Pour nous reposer, nous passons le jour suivant à vagabonder dans les environs immédiats d’Ubud où les constructions nouvelles et innombrables nous interpellent sur les méfaits du tourisme et sur le futur proche de Bali. Dans nos esprits, le pessimisme rivalise désormais complètement avec l’optimisme. Le lendemain, nous nous rendons à la plage de Sanur où la mer qui ne se retire pas totalement à cause d’un faible coefficient nous permet de jouer à la balle sauteuse une bonne partie du temps.

Exercice court 1 —
Répondez aux questions suivantes d'après l'extrait :
(a) Où se passe la journée consacrée au repos ?
(b) Quelle plage est visitée le lendemain ?
(c) À quel jeu la plage donne-t-elle l'occasion de jouer ?
Exercice court 2 —
Expliquez, en vous appuyant sur l'extrait, pourquoi il est possible de jouer à la balle sauteuse une bonne partie du temps à Sanur.
Les lignes ci-après constituent un matériau indépendant de l'extrait.

Matériau —
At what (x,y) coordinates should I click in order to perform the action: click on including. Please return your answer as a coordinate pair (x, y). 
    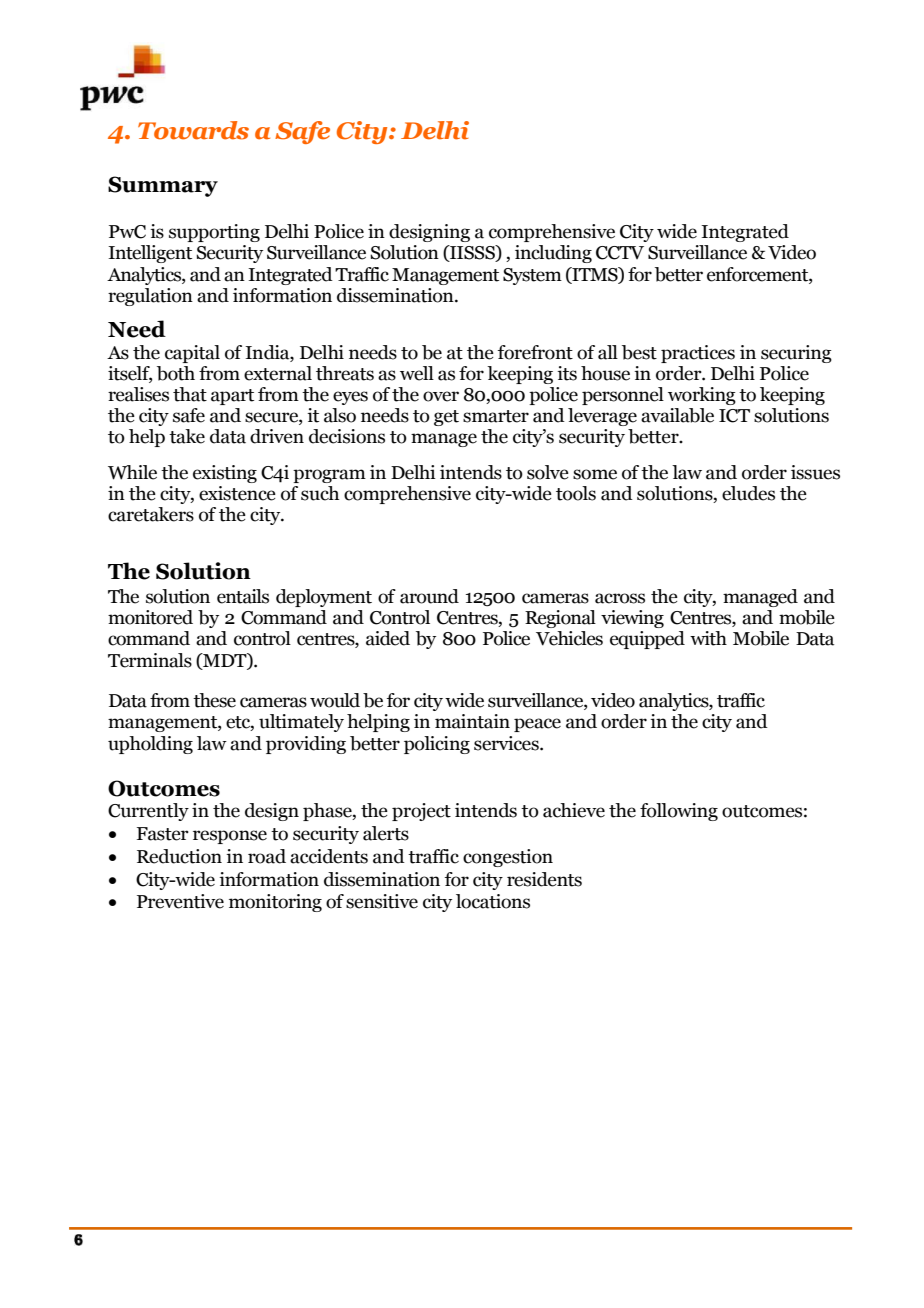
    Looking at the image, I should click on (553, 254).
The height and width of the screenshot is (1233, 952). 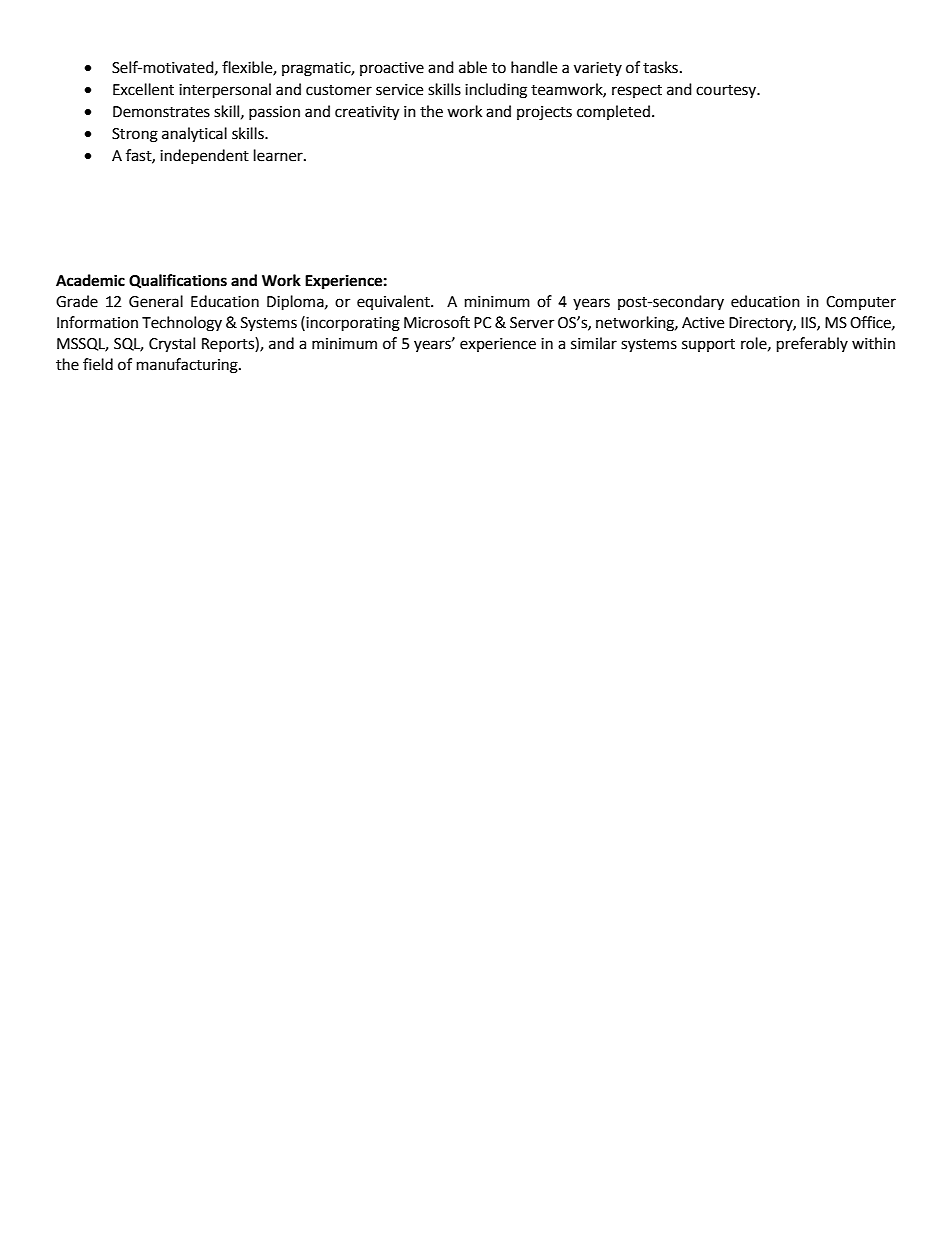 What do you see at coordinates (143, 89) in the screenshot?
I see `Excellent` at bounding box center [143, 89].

Corrigé 1 —
(a) Dans les environs immédiats d'Ubud.
(b) La plage de Sanur.
(c) La balle sauteuse.

Corrigé 2 —
La mer ne s'y retire pas totalement, à cause d'un faible coefficient. Cela permet de jouer à la balle sauteuse une bonne partie du temps.